Despite this successful approach, two key challenges remain in further increasing the number of channels: (1) size and light intensity variation between the successive diffraction orders and (2) limited field-of-view (FOV) of the smartphone camera for the increased number of channels where extension in the 1D plane is necessary. To overcome the limitations, further advancement of the instrument has been made where a novel concept of diffraction grating holographic imaging is applied to converge and capture the multiple diffraction orders of two-dimensional (2D) grating within the limited field-of-view of the smartphone’s camera detector. This also eliminates the requirement of collection, collimating and convergence optics as used in conventional spectrometer systems. As proof-of-concept, a customized 2D grating composed of two identical thin-film 1D gratings orthogonally stacked together is utilized to diffract the light rays emanating from a broadband visible source and produce four identical 1st orders dispersive diffraction in two orthogonal axes. The smartphone camera captures the diffraction orders within its solid angle – a quad-channel spectrometer exploiting the 2D properties of a CMOS detector is demonstrated. Mindful of losses, further increases in channel numbers is possible by simply increasing the number of gratings (N) within the stack spatially separated by an angle θ_N=(180°)⁄N between successive grating axes. The instrument offers an ultra-low-cost (< 14 USD), lightweight (~ 175 gm), high throughput, rugged and small form factor multichannel spectrometer ideal for field use as well as a laboratory benchtop alternative. To evaluate the performance of the instrument, three chemically and biologically significant parameters are measured simultaneously: - (a) iron concentration [Fe], (b) chlorine concentration [Cl], and (c) pH of the drinking water. The smartphone data of [Fe], [Cl], and pH measurements are in good agreement with the standard meter readings and have an average accuracy of 97.5%, 96.7% and 98.3% respectively. Moreover, spectral detection range of the smartphone spectrometer is extended from visible band to near infrared band (∆λ = 400 – 799 nm) to detect chlorophyll-a in olive oil samples by tailoring the camera module of smartphone.

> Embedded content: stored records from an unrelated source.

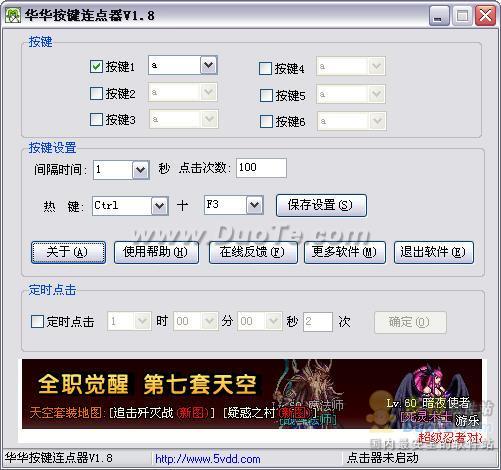Enable the 按键4 checkbox
The width and height of the screenshot is (501, 470).
click(x=265, y=69)
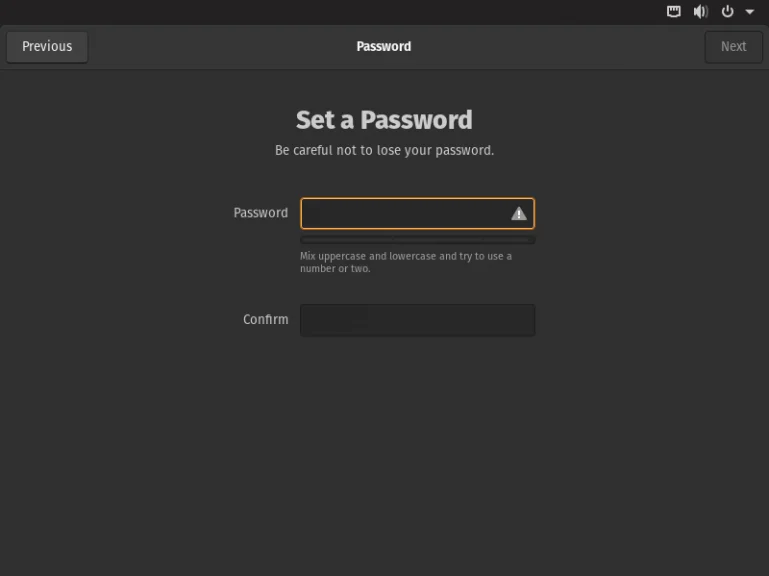Go back with the Previous button
This screenshot has height=576, width=769.
click(x=47, y=46)
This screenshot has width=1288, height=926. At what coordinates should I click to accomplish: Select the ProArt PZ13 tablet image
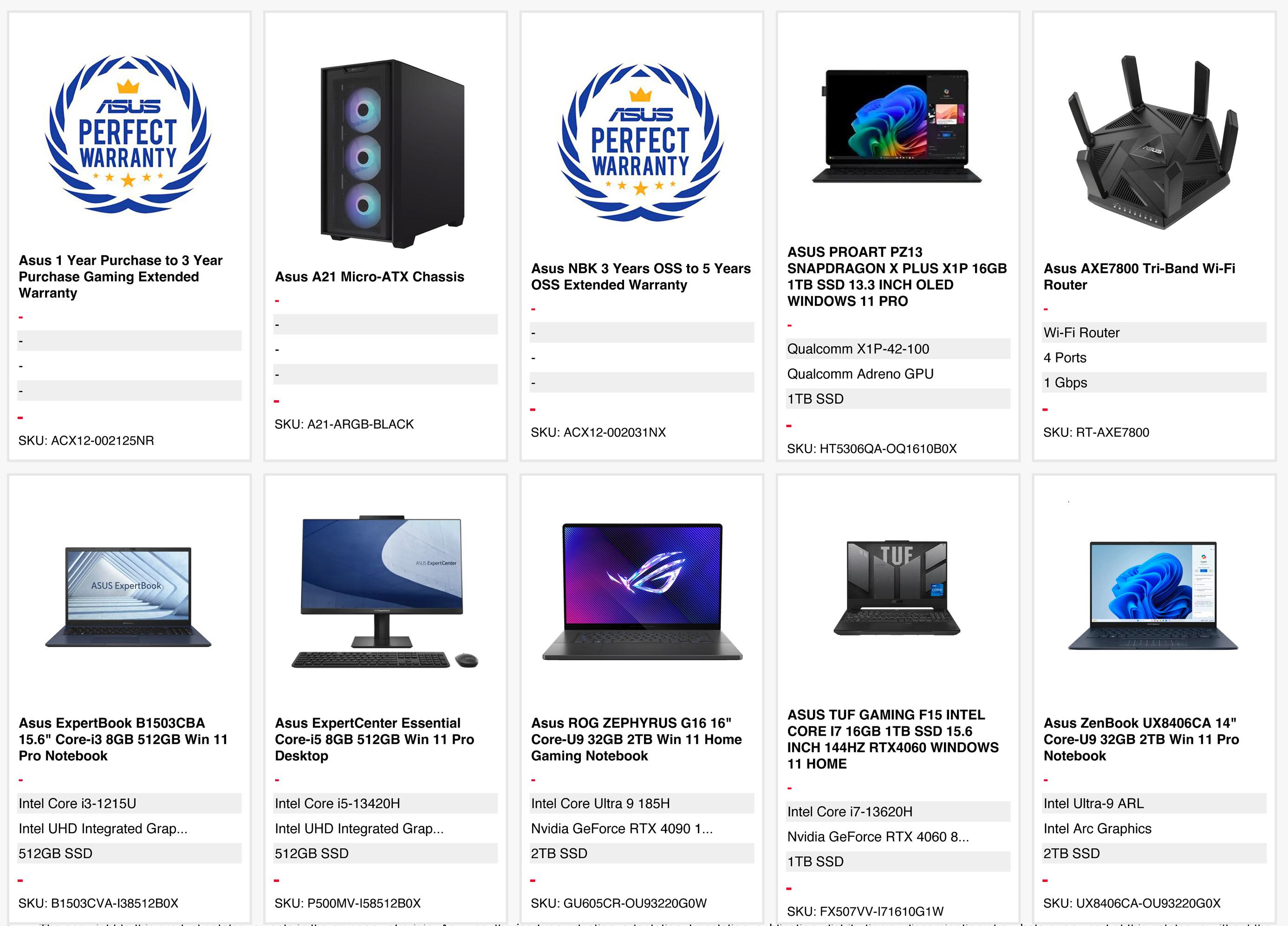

Thus, smartphone-based multichannel spectrometers have been instrumented for ultra-low-cost concurrent spectral measurements of multiple samples (analytes) in the field. The entirely new concepts such as utilization of multiple diffraction orders, 2D diffraction grating imaging technique, nonlinear wavelength distribution along the diffraction direction, and refractive index sensitive spectral detection have been proposed to design, fabricate and calibrate these instruments. The proposed novel concepts especially 2D diffraction grating imaging technique not only contribute to the fundamental knowledge of smartphone-based multichannel instrumentation but also it will break up the traditional trend of commercial spectroscopic instrumentation.